Sie wirken so ungemein retro: Gern erinnere ich ich an ausdauernde Knutschereien in früheren Zeiten ...
Die Filme spielten und spielen wohl nicht die erste Geige. - Du hast dein persönliches Programm gleichwohl ansprechend angesprochen; das möchte ich an dieser Stelle einmal ansprechen.
:)
recht flüssig und angemessen humorvoll-ironisch der erste Abschnitt. Ein interessanter Numerus-Tick in "Der Gang zu Klo (ja, die gibt es) hat etwas Befreiendes". Das macht Spaß.
Dann häufen sich sprachliche Schludrigkeiten und die fehlende Endredigierung spreizt sich in den Zeilen.

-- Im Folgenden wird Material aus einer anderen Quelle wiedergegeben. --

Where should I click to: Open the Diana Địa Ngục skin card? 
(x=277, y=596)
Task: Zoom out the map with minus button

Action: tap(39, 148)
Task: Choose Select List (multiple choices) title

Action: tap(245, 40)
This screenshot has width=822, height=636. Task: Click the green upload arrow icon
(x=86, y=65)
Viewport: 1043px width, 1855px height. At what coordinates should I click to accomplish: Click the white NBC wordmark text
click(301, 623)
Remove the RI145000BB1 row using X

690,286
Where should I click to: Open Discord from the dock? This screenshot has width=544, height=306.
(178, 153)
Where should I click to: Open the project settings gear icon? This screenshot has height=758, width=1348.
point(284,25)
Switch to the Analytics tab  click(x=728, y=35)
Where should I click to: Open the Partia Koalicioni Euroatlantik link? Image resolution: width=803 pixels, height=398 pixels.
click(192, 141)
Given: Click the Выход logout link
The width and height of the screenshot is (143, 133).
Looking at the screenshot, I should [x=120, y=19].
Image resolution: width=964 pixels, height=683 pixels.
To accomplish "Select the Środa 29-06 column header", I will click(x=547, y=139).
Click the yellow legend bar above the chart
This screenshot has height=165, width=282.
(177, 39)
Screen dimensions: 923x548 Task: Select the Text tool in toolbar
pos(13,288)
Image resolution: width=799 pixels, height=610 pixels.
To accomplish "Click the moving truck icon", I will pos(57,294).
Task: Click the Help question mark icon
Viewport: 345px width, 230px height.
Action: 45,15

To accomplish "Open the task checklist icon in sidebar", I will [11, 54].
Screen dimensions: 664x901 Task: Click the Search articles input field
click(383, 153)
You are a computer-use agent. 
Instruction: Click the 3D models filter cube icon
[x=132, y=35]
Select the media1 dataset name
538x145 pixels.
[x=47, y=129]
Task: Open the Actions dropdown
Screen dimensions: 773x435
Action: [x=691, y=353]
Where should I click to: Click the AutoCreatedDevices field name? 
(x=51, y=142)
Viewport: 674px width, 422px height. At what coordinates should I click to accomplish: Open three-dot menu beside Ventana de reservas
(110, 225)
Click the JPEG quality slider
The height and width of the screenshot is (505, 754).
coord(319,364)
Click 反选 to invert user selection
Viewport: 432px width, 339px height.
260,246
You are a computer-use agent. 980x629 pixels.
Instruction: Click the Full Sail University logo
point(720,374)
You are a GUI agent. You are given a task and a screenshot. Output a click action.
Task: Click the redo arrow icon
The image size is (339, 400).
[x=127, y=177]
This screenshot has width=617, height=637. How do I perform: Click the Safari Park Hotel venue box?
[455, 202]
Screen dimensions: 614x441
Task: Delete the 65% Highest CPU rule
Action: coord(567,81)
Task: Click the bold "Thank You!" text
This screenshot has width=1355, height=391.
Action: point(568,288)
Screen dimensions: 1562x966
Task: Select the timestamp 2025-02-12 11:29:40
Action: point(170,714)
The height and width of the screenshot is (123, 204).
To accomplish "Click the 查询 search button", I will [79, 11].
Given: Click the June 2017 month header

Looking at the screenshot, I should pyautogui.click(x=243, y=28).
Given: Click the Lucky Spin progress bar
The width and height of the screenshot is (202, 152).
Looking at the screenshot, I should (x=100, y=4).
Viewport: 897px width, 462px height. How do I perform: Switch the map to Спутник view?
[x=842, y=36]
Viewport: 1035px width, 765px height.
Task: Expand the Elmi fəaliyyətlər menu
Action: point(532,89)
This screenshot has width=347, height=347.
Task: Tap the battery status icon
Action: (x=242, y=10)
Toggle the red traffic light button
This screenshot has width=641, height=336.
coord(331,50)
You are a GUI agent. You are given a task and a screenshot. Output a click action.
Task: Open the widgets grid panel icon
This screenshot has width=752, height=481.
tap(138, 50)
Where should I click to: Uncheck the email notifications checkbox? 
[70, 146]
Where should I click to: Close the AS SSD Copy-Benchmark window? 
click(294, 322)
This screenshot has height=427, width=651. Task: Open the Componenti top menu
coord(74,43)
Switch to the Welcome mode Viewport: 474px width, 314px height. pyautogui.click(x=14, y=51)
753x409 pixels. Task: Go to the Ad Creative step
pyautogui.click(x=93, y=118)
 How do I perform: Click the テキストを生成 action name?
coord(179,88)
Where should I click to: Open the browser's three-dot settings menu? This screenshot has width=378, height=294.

Inhaltlich wie so oft herablassende Unkenntnis: Das unsympathische K-Tier kann nun wirklich gut als springlebendiger Nachfolger der Frankfurter Schule und Propagator und Aktivist des Gemeineigentums dechiffriert werden. Und die große Wohnung ist wahrscheinlich Besetzerbeute, bedroht vom Hübchenhub.
Egal ob nun Tarantino einen Spezialfilm für Filmfreaks gemacht hat oder nicht - er hat beides gemacht - allein was mit den Filmplakaten implantiert ist, kann den Cineasten zu Höhenflügen führen. Und den Hochmut und die Arroganz, die Dieter oft in verspielten Texturen sieht, die das Publikum langweilen und überfordern und all das...
Man denke etwa an den von Schreibhemmung und Alkohol gedemütigten und dämonisierten Torrence in "Shining" und den grenzgängerverzweifelten Schauspieler Rick Dalton in "Once upon a time ...".
Das ist ein versprengtes kommunistisches Känguru. Das machen die Dialoge explizit. Und seine Diktion ist systemgerecht. Sogar die Stimme erinnert an Rudi Dutschke. Der Vergleich mit Gernhardt und Henscheidt ist sowas von betriebsblind.
Willibald wird die stehengebliebenen Sprachklöpse in deiner Kolumne freundschaftlich bereinigen. Ok?
Was sagen eigentlich die Kängurus zu dieser kulturellen (zoologischen?) Vereinnahmung?
Gedächtnisauffrischung:
K
greetse
Und ja, in einer gelungenen Kolumne ist immer etwas Meinung des Verfassers drin!
Eine gewisse Entschuldigung könnte sein, dass der Kolumnist sich einen Sixpack Bitterherb gegönnt hat und dann für längere Zeit das Autokinoklo visitierte.
Empfehlenswerte Titelkolumne: Film, Fussball, Ignoranz.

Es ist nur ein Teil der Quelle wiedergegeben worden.